#### WHAT THE EXERCISE ASKS
Copy the lines below without any change, beginning with the first line of the records and continuing through the line that contains "point(520,128)".

Data on locating visible targets
# # # # # # #

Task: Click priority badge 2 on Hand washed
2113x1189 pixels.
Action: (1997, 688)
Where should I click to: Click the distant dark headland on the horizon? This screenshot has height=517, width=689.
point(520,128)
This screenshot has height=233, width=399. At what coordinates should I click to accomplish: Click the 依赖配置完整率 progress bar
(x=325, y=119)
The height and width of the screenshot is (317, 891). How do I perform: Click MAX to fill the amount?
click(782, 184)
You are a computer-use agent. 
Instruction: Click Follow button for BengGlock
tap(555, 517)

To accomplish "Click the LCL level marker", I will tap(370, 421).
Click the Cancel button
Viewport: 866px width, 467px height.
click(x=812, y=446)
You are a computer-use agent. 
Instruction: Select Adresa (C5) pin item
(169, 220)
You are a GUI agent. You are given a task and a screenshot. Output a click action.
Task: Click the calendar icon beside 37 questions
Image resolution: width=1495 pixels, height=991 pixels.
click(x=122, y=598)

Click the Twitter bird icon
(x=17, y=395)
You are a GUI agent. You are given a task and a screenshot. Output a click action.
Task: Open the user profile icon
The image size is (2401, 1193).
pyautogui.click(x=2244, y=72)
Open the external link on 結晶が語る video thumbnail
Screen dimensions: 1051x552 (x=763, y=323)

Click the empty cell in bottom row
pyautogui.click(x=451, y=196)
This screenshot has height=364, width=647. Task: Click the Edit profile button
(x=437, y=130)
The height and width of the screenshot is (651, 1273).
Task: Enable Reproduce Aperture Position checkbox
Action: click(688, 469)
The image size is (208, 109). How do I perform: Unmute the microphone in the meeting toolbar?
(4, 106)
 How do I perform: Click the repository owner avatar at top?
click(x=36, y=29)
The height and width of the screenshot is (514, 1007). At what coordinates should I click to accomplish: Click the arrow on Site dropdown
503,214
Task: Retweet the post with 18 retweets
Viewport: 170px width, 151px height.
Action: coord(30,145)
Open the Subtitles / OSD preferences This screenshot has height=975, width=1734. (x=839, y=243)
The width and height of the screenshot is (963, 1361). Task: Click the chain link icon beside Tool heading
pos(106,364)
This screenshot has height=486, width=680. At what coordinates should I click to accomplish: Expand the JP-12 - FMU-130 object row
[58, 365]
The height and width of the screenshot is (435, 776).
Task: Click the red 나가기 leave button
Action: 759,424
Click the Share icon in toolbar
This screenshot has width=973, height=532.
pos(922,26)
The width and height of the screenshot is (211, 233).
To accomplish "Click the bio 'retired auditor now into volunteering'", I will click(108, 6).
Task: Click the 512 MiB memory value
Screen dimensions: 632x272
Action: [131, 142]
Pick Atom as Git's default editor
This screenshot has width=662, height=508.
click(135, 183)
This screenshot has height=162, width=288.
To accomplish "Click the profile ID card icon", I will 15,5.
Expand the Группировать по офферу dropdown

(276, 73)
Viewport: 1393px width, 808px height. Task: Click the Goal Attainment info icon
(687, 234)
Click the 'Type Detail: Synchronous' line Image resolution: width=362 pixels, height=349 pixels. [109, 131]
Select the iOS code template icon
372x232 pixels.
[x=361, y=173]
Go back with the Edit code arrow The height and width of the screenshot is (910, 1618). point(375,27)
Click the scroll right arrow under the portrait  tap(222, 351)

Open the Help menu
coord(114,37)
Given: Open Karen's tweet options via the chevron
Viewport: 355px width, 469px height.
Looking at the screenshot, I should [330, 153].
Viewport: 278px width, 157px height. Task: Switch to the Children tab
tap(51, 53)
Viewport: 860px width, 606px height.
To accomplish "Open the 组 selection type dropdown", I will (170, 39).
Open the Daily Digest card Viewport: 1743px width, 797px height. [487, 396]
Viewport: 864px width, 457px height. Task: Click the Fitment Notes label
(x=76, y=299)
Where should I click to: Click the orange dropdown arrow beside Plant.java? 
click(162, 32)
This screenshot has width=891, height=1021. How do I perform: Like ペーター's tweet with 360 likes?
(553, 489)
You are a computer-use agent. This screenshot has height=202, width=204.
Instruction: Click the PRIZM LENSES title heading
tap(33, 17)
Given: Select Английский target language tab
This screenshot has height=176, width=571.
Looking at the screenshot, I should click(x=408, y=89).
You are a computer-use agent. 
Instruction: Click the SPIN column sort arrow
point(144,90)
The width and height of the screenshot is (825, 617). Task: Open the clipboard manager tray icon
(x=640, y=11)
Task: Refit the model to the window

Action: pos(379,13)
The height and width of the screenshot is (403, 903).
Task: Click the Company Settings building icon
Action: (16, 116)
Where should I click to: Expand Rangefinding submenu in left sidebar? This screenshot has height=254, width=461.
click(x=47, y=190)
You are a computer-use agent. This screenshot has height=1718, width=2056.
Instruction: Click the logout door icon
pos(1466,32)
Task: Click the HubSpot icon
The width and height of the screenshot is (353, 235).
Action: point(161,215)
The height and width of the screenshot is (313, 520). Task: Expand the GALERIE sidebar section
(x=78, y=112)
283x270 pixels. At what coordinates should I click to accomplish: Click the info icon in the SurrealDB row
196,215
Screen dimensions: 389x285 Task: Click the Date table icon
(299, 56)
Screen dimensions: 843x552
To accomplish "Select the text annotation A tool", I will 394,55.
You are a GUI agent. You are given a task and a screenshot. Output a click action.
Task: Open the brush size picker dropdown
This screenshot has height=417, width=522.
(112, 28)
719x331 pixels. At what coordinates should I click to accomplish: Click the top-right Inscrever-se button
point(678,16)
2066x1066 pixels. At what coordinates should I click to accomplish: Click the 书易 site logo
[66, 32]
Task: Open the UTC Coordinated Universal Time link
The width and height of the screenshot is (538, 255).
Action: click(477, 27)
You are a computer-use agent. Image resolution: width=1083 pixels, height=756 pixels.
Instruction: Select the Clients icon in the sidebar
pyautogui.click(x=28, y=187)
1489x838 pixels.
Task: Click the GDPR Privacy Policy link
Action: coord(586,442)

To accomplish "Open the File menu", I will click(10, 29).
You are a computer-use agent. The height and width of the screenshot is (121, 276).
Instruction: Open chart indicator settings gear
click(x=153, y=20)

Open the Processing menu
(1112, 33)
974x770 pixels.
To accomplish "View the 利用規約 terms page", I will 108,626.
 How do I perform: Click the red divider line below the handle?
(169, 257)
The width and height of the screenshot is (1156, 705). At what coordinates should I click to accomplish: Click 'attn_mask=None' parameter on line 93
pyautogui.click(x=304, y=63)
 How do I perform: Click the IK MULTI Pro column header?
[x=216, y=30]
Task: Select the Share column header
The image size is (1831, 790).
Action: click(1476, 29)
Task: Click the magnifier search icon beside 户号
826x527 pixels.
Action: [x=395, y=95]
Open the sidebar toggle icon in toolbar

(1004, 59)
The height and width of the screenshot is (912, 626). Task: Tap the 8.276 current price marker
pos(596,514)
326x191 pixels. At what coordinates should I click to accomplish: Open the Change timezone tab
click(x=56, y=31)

# # # # # # #

#### EXERCISE RESULT
Task: Click priority badge 2 on Hand washed
2113x1189 pixels.
Action: (1997, 688)
Where should I click to: Click the distant dark headland on the horizon? This screenshot has height=517, width=689.
point(520,128)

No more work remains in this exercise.